Task directions. Return only what lies between the first line of the entries and the line containing "Task: Click the 'Running transaction' line", both lines included.

Data for processing.
---

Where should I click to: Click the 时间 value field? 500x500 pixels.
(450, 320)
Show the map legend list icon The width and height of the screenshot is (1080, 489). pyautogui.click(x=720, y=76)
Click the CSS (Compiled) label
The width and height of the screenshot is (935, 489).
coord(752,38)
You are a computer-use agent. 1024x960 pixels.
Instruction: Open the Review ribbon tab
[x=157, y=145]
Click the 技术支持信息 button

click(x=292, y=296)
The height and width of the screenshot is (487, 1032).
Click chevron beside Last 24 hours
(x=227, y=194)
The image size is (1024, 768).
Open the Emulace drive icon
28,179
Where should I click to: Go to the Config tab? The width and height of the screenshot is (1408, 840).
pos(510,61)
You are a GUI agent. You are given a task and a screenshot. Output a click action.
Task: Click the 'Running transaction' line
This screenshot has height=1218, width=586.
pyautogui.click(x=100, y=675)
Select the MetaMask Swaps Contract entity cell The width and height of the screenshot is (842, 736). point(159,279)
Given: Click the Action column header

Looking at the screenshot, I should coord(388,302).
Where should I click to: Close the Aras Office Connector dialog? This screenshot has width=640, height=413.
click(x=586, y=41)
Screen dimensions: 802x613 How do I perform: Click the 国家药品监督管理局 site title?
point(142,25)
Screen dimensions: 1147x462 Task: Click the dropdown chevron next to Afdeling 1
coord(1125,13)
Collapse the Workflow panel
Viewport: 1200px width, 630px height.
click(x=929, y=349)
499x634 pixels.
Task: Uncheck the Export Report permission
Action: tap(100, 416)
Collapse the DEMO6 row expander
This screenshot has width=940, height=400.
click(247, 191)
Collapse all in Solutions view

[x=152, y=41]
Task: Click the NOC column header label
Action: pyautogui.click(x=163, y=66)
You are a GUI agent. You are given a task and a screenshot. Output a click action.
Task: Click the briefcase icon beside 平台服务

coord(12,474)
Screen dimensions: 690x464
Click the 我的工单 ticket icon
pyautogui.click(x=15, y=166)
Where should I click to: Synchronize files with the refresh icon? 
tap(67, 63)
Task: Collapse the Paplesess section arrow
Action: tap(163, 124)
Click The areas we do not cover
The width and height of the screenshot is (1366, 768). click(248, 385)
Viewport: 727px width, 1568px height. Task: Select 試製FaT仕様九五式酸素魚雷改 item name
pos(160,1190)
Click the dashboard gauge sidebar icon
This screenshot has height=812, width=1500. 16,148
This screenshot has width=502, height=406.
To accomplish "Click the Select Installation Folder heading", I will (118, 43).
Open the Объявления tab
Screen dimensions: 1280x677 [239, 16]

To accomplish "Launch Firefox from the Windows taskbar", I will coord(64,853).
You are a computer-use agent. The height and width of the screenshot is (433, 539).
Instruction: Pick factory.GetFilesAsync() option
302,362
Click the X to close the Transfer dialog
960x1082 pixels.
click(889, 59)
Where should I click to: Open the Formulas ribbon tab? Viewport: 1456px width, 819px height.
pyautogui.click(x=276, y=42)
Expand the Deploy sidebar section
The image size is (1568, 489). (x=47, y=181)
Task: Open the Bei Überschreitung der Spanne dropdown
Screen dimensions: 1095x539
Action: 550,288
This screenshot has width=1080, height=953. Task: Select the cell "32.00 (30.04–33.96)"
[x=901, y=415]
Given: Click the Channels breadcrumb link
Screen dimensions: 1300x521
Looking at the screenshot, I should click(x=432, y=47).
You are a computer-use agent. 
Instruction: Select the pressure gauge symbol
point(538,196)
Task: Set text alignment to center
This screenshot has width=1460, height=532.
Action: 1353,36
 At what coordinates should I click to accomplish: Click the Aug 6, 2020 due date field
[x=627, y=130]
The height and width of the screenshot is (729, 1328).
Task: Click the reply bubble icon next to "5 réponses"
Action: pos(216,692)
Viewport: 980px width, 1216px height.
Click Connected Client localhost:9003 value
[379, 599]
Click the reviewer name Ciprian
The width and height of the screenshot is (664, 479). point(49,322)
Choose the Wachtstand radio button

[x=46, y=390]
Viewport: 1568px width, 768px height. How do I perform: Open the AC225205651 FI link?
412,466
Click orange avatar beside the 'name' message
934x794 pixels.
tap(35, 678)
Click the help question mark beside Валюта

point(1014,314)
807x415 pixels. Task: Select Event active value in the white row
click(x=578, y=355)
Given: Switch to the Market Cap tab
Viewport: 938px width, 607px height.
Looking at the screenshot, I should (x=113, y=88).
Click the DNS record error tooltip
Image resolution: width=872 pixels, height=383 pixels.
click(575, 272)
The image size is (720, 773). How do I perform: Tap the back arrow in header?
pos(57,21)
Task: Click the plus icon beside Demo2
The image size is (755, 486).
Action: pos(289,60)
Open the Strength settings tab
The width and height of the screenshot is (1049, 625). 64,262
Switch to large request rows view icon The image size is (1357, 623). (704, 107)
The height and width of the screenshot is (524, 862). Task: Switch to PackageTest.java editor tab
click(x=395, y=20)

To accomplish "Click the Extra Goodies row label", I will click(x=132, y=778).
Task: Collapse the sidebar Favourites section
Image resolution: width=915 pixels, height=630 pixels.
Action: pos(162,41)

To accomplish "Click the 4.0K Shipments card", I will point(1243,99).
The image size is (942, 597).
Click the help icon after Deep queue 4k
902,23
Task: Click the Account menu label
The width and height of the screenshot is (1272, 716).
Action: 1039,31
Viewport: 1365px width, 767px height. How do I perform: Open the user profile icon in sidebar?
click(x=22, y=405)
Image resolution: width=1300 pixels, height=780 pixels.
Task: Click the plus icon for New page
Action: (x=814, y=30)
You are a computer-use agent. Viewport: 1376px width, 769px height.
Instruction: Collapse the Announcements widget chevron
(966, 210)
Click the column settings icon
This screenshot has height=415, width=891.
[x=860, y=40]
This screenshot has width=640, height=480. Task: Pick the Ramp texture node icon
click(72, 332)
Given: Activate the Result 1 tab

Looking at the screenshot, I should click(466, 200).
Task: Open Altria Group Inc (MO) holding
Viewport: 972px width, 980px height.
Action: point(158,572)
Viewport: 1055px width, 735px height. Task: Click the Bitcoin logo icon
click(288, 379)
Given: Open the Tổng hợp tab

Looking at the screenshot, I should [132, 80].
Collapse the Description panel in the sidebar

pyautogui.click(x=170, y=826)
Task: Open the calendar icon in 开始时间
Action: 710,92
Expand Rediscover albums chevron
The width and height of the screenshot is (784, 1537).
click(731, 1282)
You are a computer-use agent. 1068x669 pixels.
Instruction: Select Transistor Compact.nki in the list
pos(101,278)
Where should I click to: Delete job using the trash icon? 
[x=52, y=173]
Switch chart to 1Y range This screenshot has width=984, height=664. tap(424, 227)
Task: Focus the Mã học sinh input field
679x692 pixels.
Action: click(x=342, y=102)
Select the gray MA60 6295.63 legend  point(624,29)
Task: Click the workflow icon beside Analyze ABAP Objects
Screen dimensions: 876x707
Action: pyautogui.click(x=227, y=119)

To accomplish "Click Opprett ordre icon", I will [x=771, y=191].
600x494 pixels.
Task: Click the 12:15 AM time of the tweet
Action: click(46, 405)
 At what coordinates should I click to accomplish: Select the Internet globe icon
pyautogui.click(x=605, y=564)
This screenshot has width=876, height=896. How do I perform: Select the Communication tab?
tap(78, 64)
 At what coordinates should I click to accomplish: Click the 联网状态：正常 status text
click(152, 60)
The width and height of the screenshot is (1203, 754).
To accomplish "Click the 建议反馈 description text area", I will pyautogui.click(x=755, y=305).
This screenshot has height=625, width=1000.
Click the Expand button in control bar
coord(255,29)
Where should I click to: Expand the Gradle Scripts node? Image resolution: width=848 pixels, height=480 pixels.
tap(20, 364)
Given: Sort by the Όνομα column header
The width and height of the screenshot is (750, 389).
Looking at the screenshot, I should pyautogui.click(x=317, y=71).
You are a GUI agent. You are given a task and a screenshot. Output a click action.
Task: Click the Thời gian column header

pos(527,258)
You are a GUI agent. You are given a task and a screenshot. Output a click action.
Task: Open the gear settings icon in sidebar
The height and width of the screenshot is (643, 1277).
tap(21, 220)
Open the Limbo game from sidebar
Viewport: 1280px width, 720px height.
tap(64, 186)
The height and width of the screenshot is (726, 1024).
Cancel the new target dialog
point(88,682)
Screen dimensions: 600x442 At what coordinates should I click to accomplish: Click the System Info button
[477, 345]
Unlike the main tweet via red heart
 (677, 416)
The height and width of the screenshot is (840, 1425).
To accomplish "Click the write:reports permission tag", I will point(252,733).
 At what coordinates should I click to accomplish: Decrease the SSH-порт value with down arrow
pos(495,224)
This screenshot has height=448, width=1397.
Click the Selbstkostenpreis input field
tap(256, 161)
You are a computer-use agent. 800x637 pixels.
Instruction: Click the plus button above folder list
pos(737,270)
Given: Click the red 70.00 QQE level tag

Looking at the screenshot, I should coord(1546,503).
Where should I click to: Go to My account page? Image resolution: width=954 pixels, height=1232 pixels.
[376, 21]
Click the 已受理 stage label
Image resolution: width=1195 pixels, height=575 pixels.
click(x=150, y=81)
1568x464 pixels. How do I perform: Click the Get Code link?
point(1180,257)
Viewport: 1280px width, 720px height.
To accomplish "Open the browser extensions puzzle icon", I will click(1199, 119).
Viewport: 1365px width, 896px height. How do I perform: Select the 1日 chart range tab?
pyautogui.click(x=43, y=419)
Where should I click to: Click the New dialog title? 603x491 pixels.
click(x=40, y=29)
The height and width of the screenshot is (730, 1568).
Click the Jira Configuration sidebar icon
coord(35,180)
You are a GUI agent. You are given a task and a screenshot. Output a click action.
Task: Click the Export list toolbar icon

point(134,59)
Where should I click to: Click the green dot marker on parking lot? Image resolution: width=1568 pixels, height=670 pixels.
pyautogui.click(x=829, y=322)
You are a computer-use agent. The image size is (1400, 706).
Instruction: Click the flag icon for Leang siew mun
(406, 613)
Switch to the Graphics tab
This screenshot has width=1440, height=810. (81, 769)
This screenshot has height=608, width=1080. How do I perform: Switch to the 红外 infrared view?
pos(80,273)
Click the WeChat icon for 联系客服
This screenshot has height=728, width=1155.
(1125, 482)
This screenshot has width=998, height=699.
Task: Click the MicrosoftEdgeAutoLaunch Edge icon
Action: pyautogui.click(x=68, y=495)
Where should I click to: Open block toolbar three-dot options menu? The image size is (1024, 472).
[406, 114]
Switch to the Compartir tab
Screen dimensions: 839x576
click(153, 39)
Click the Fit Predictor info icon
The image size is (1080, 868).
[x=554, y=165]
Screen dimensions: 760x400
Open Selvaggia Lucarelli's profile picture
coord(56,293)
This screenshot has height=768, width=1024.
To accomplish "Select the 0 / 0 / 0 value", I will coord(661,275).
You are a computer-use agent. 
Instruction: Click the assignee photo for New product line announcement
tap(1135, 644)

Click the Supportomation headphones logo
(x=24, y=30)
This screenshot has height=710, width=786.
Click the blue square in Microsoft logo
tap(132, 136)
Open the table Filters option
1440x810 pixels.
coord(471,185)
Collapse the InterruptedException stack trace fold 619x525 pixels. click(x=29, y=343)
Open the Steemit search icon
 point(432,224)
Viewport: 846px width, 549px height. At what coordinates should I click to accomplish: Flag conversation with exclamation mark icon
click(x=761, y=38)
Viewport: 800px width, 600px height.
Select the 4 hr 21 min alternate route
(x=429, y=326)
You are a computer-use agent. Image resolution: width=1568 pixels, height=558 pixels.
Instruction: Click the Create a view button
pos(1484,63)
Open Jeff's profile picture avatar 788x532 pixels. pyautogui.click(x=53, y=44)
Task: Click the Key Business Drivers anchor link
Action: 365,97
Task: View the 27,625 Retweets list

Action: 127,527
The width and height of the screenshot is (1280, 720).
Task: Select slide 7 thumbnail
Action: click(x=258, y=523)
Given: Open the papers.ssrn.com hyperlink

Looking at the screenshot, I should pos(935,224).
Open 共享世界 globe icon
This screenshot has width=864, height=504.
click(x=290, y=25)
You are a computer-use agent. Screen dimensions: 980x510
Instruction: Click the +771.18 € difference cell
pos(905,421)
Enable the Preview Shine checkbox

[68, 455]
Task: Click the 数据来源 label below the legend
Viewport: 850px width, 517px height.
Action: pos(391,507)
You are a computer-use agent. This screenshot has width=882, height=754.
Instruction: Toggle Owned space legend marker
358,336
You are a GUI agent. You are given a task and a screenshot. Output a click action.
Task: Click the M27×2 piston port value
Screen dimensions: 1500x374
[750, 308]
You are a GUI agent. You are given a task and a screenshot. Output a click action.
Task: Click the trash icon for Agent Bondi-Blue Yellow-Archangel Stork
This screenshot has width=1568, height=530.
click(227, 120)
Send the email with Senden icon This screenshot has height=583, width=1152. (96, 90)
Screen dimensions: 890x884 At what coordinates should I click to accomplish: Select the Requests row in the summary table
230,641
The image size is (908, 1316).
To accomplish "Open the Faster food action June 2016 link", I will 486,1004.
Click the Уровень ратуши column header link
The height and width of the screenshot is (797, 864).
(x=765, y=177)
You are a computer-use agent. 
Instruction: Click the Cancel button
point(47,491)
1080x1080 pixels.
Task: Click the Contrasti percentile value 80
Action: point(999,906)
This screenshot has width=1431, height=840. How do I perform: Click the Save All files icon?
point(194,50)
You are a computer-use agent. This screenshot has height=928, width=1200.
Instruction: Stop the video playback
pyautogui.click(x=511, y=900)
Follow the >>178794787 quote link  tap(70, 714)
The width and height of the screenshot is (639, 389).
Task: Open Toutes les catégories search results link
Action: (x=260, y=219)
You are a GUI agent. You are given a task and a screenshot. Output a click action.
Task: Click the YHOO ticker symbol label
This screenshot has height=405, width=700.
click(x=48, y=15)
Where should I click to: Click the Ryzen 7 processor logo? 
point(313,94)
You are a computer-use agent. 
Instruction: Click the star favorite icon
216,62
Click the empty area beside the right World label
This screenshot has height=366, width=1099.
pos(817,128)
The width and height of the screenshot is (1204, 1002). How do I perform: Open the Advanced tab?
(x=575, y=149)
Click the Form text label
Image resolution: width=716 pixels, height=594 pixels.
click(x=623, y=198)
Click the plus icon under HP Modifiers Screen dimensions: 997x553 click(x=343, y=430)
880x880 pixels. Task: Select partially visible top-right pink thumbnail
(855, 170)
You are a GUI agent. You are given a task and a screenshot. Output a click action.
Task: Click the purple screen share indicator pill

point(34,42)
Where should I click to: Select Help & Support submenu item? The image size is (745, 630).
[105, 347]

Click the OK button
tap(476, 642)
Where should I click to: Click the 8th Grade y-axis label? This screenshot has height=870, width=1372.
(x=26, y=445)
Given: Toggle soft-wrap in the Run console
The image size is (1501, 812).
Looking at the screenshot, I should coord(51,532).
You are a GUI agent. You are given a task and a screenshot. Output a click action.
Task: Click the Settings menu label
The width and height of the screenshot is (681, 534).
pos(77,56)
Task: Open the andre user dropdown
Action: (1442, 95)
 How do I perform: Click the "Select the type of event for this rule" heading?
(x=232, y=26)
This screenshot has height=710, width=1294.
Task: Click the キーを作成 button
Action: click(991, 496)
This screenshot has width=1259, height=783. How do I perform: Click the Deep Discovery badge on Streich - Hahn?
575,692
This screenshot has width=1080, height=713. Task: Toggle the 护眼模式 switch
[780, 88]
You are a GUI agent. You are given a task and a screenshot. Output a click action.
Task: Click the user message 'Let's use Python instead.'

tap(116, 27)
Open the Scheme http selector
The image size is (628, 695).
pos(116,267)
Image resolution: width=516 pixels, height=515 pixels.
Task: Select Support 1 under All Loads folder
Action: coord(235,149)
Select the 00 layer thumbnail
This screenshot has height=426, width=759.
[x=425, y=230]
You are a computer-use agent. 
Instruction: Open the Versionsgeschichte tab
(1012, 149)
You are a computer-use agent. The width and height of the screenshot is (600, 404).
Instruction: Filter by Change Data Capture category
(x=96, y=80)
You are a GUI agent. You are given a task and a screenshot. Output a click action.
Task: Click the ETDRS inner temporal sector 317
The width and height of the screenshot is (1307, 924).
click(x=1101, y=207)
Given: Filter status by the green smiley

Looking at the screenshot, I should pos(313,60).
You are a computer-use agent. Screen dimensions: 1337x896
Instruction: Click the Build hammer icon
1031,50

---

Solved problem.
Where should I click to: Click the 时间 value field? 500x500 pixels.
(450, 320)
Show the map legend list icon The width and height of the screenshot is (1080, 489). pyautogui.click(x=720, y=76)
Click the CSS (Compiled) label
The width and height of the screenshot is (935, 489).
coord(752,38)
You are a computer-use agent. 1024x960 pixels.
Instruction: Open the Review ribbon tab
[x=157, y=145]
Click the 技术支持信息 button

click(x=292, y=296)
The height and width of the screenshot is (487, 1032).
Click chevron beside Last 24 hours
(x=227, y=194)
The image size is (1024, 768).
Open the Emulace drive icon
28,179
Where should I click to: Go to the Config tab? The width and height of the screenshot is (1408, 840).
pos(510,61)
You are a GUI agent. You are given a task and a screenshot. Output a click action.
Task: Click the 'Running transaction' line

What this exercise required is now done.